↓↓↓

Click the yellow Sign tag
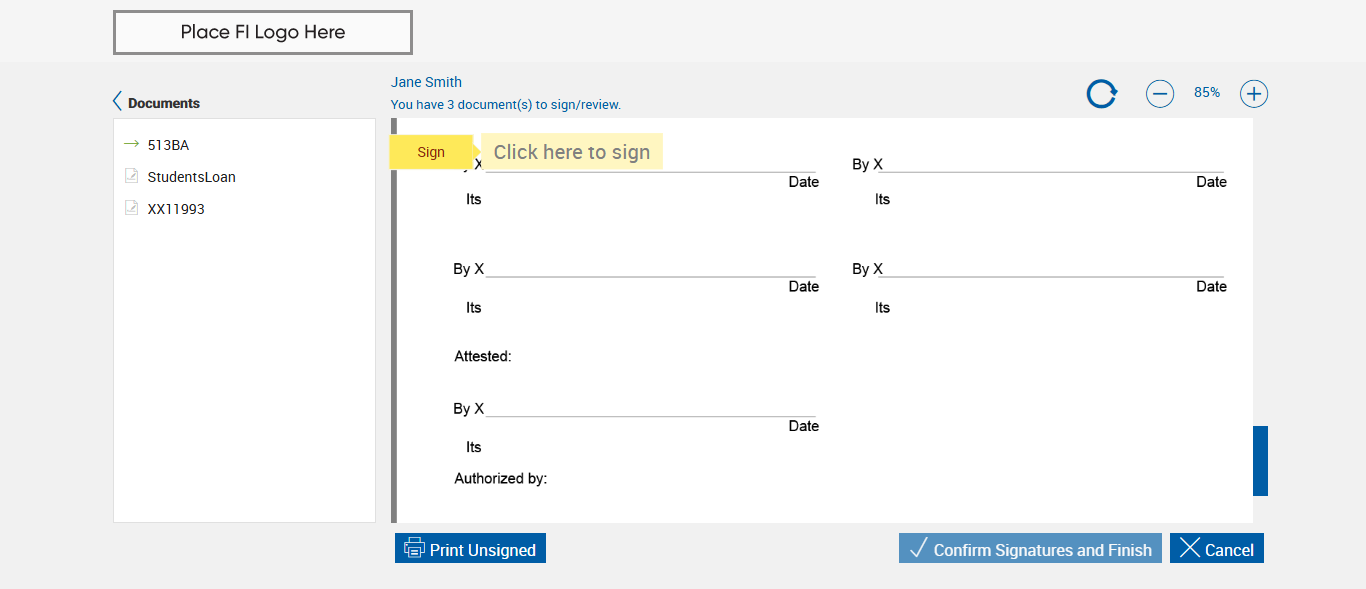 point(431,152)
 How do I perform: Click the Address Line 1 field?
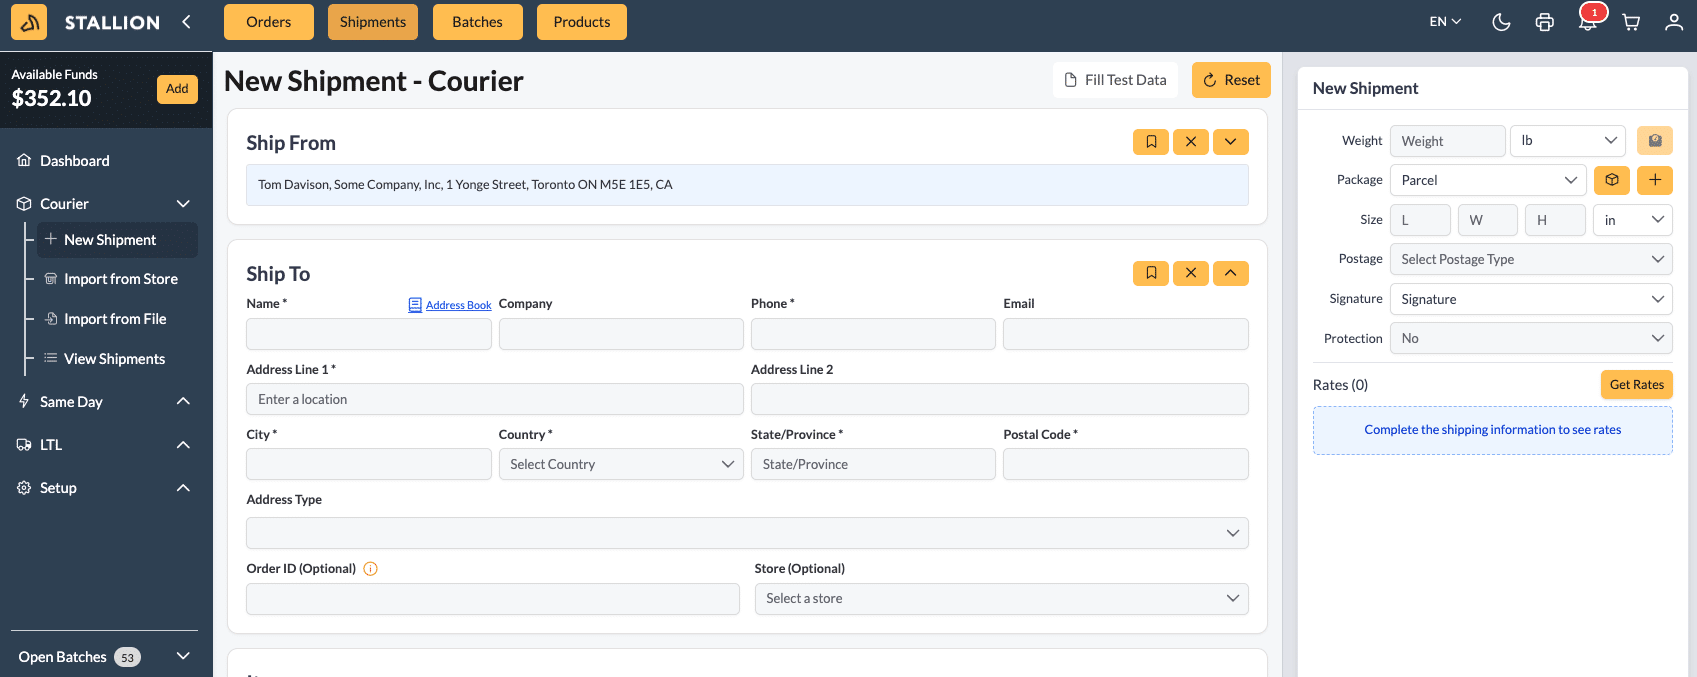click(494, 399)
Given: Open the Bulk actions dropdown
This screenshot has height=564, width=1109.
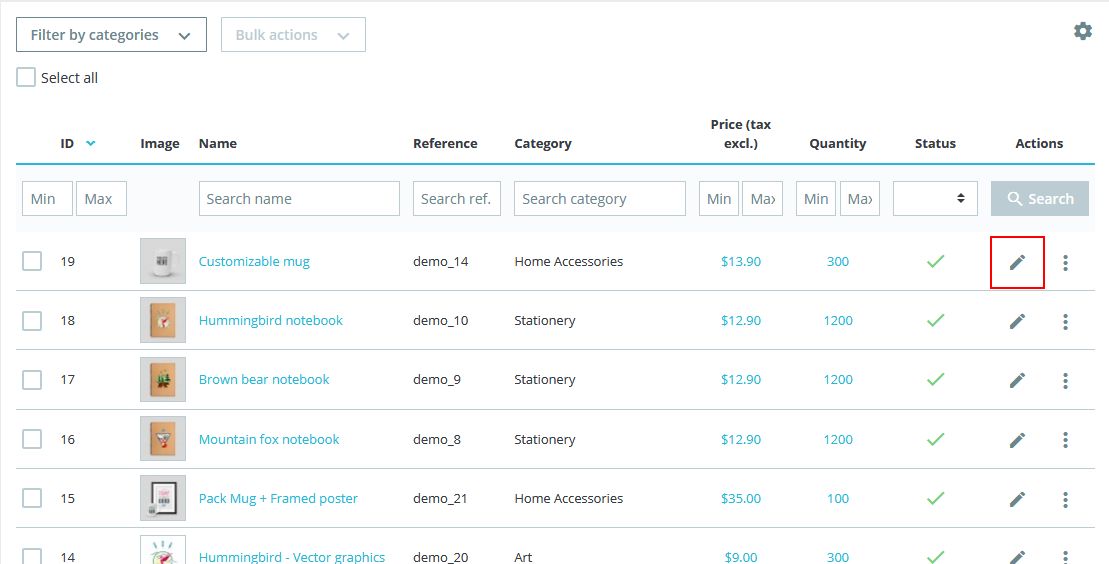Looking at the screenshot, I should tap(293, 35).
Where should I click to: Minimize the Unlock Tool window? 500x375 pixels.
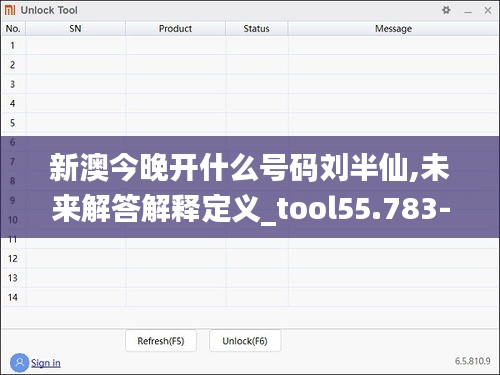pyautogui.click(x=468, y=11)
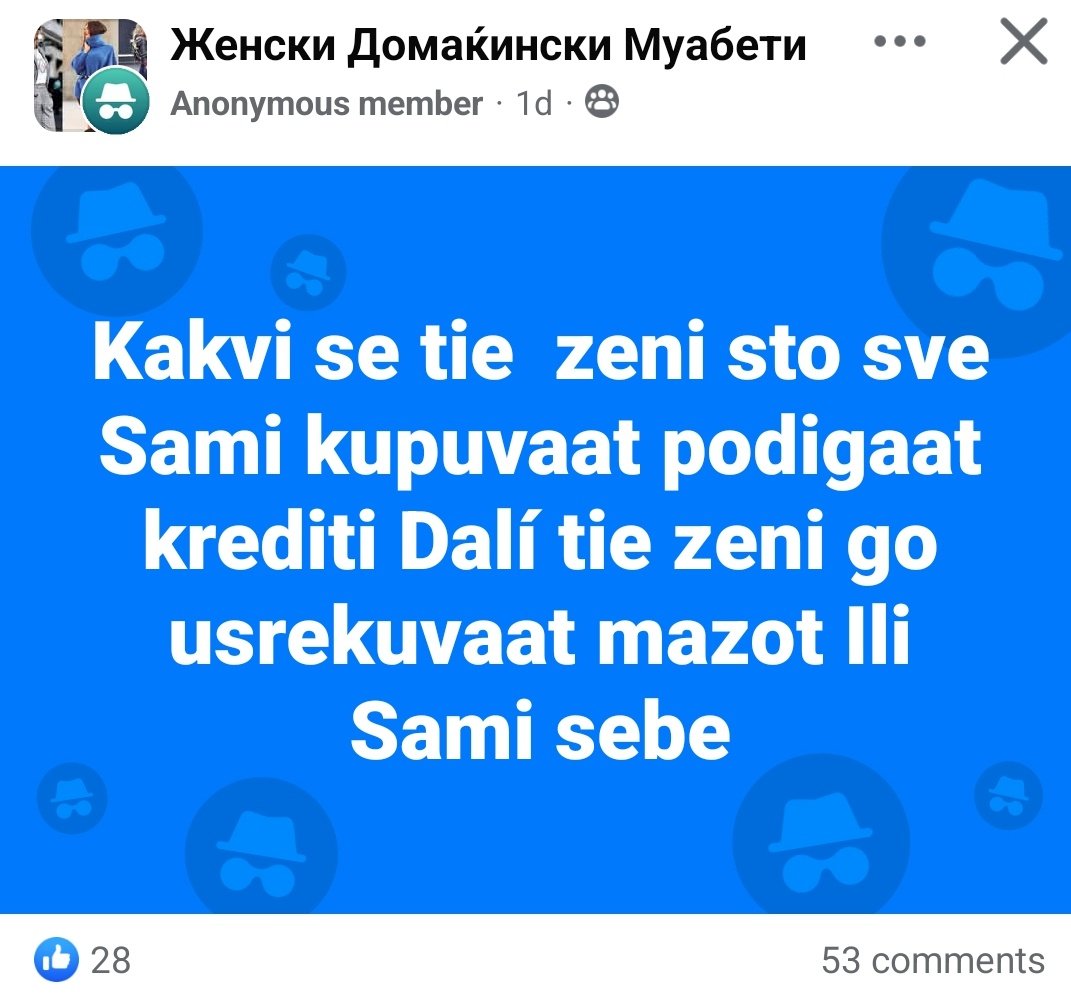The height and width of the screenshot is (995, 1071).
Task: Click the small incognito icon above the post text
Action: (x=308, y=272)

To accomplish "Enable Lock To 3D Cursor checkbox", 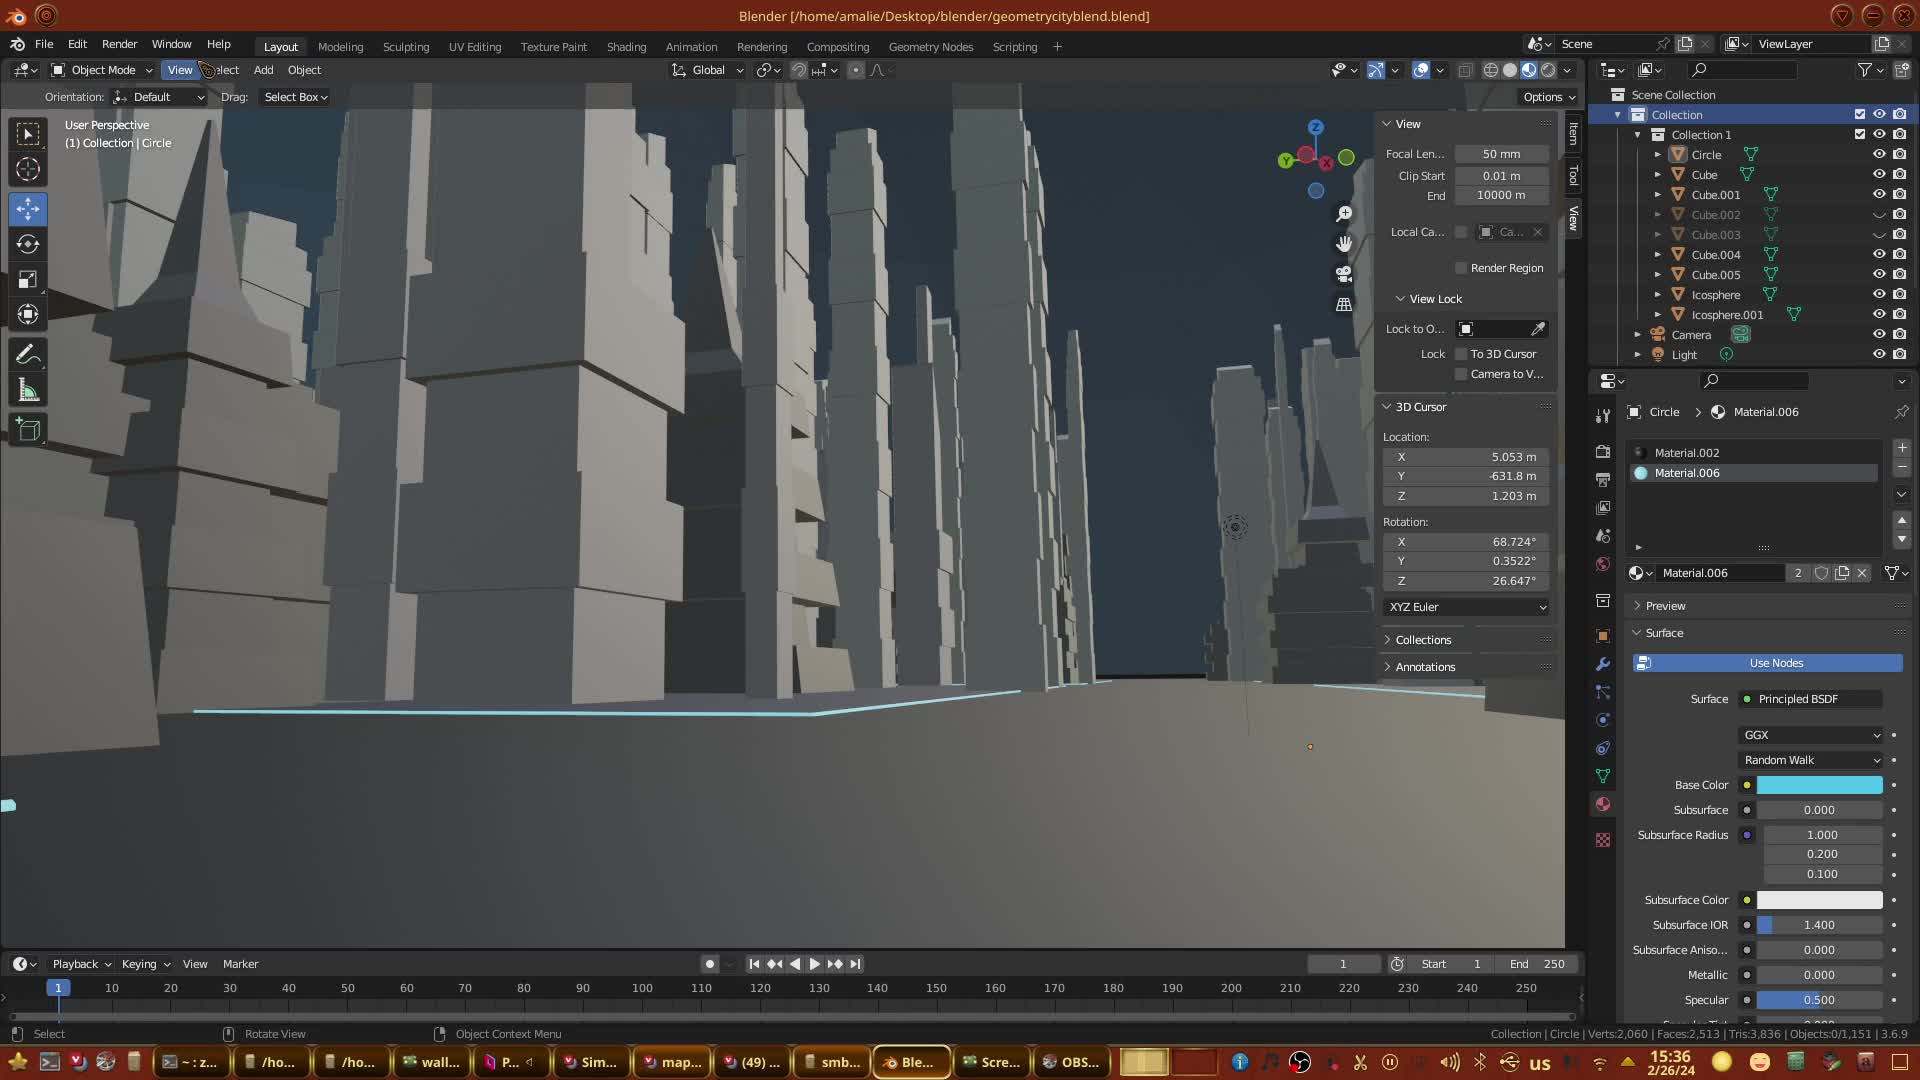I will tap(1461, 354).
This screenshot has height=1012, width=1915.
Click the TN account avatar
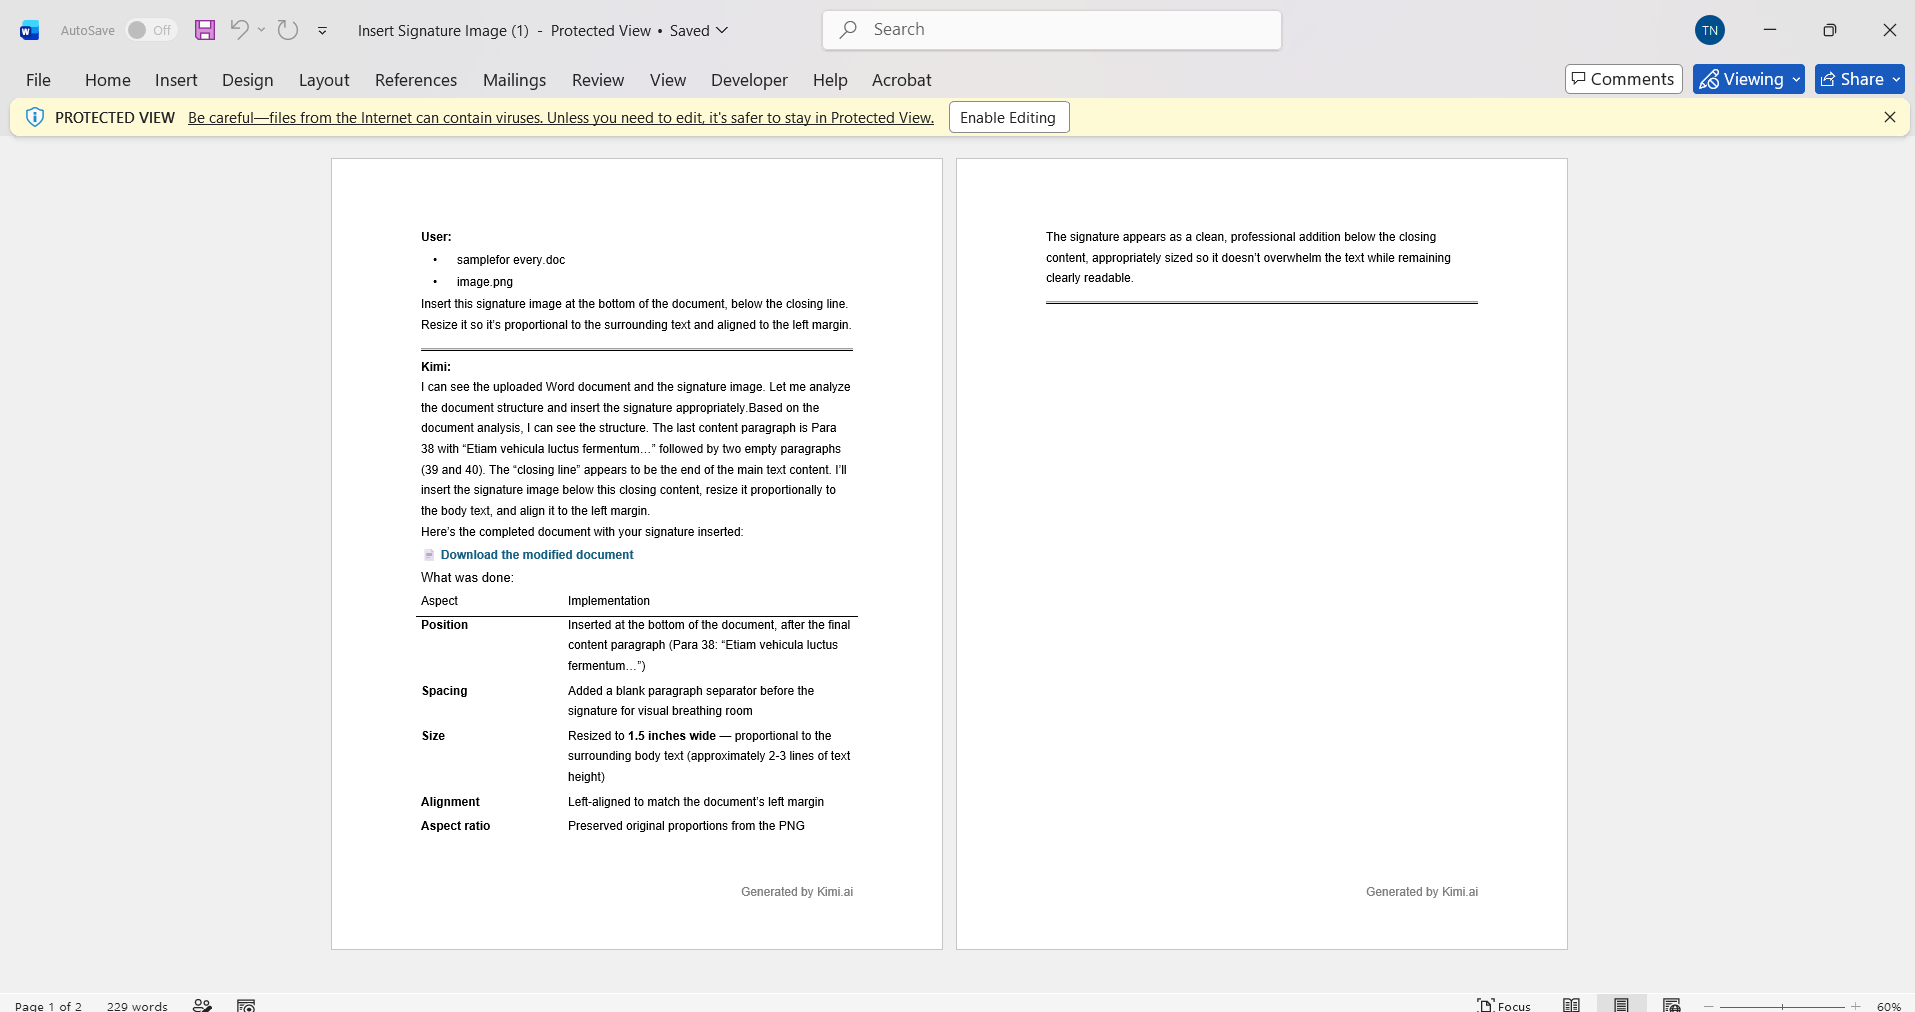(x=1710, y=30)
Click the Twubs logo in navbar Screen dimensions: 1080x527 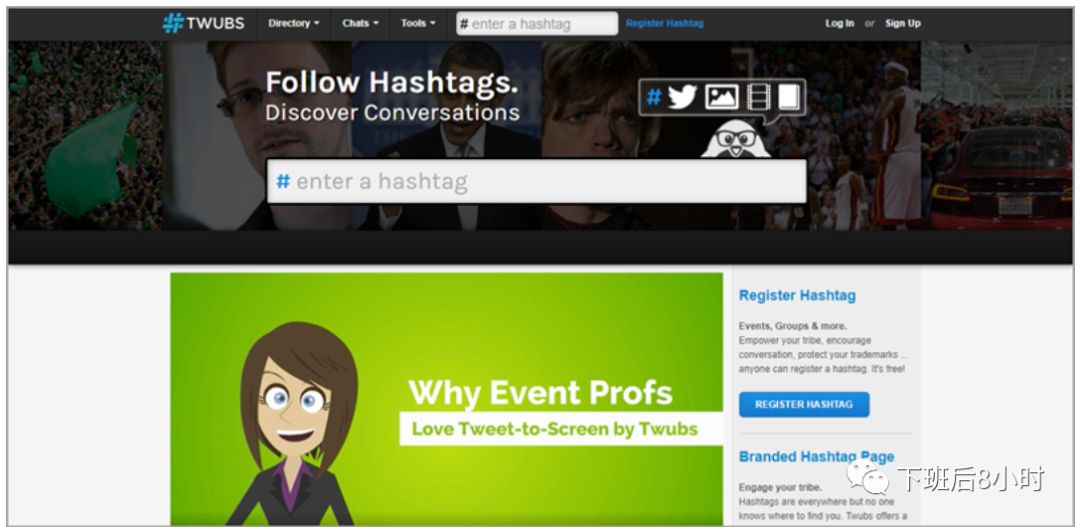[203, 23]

↑↑↑

STATED TASK: Can you write out verbatim everything from the start of the data down to the line containing "Action: (x=308, y=272)", leaving the pictures out?

REPLY:
Click the yellow Sign tag
 point(431,152)
 How do I perform: Click the Address Line 1 field?
click(494, 399)
Given: Open the Bulk actions dropdown
This screenshot has height=564, width=1109.
Looking at the screenshot, I should tap(293, 35).
Where should I click to: Minimize the Unlock Tool window? 500x375 pixels.
pyautogui.click(x=468, y=11)
The height and width of the screenshot is (995, 1071).
Task: Click the small incognito icon above the post text
Action: (x=308, y=272)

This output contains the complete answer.